Prompt => Report the count of lines in the records that contain "target", without any added text.

[[ Extracted material open ]]

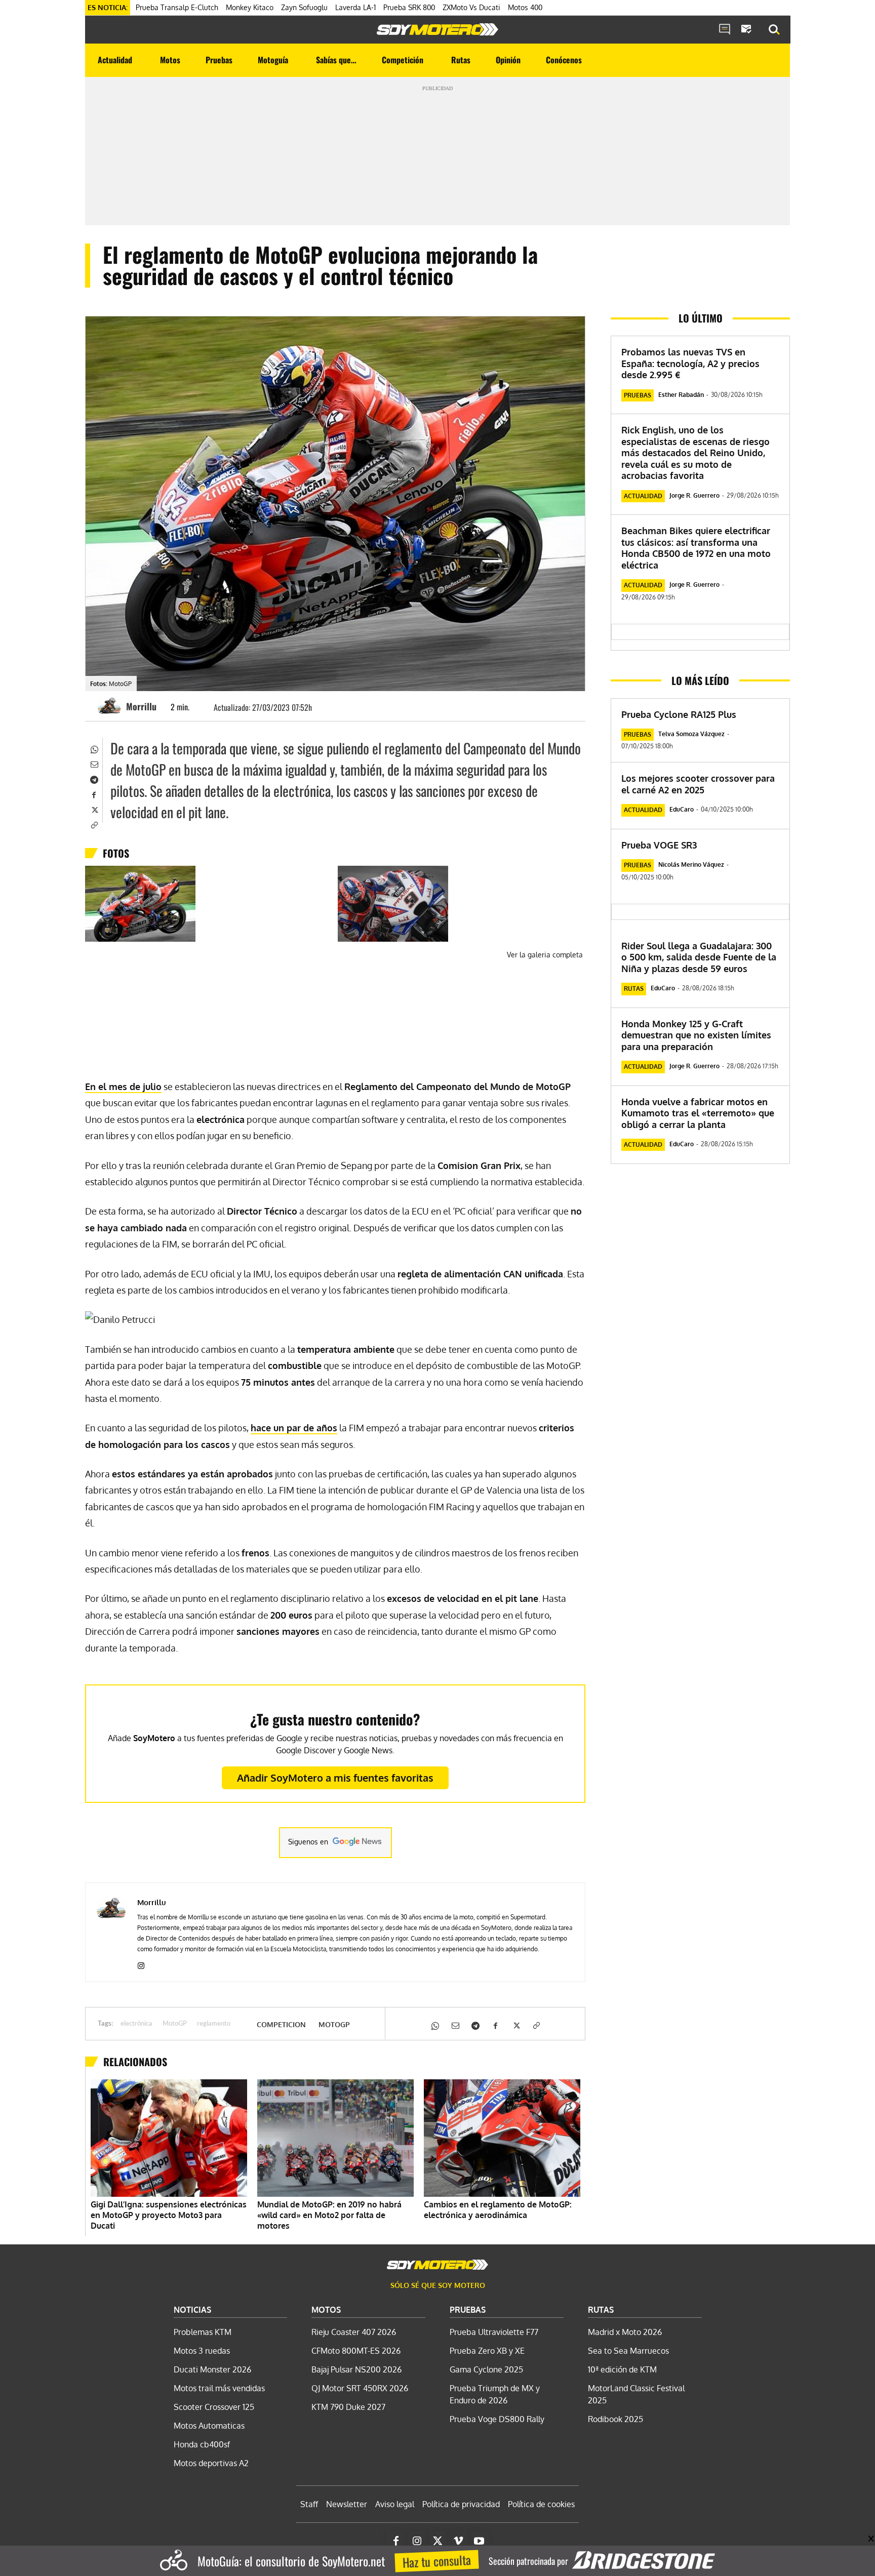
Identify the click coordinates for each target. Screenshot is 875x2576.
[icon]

[[ Extracted material closed ]]
[[ Extracted material open ]]

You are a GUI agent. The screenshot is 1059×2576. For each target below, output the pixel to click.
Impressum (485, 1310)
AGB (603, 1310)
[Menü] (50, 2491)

[[ Extracted material closed ]]

Exercise answer => 2